What this task involves:
Answer these from the forum thread:
(a) What price drop does the reply numbered 7 say does not happen in a legitimate trading environment?
(b) At what time does that reply say the market circuit breaker trip levels are relaxed?
(c) What cause does the reply numbered 9 give?

Reading text:
Printer Friendly | Permalink |  | Top
 
gcomeau Donating Member (1000+ posts) Send PM | Profile | Ignore Thu May-06-10 06:23 PM
Response to Original message
7. It was rather obviously an error.
That kind of thing simply doesn't happen in a legitimate trading environment. You simply do not go from 30+ dollars to one penny in a single transaction on no news. Even companies that make public declarations of bankjruptcy don;t see plunges like that. An investigation is guaranteed to be underway.

I'm beginning to get a little suspicious of a cyber-attack... the combination of nobody in the exchanges saying they're able to find evidence of a bad trade, with the fact that this all just happened to occur almost immediately after 2:30pm when the market curcuit breaker trip levels are relaxed doesn't smell right.
Printer Friendly | Permalink |  | Top
 
elfin Donating Member (1000+ posts) Send PM | Profile | Ignore Thu May-06-10 06:23 PM
Response to Original message
8. Somebody probably made some very serious money today
Not me.

Will any big buys really be investigated and nullified?

Doubt it.
Printer Friendly | Permalink |  | Top
 
Dappleganger Donating Member (1000+ posts) Send PM | Profile | Ignore Thu May-06-10 06:24 PM
Response to Original message
9. A giant clusterfuck because of pushing the wrong key...

Data shown:
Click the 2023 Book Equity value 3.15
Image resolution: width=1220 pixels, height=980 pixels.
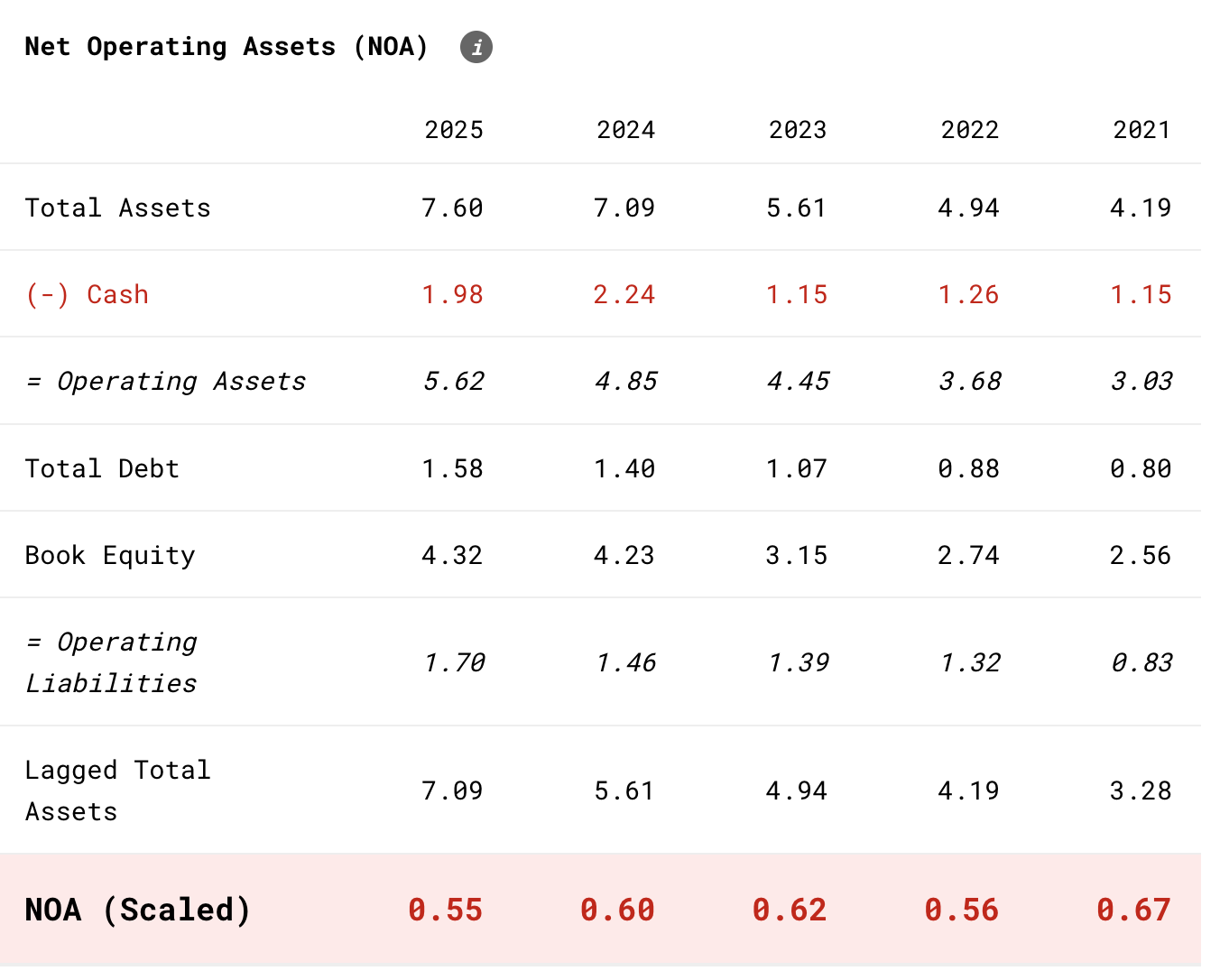click(x=796, y=556)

Task result:
(a) A drop from 30+ dollars to one penny in a single transaction on no news.
(b) 2:30pm.
(c) Pushing the wrong key.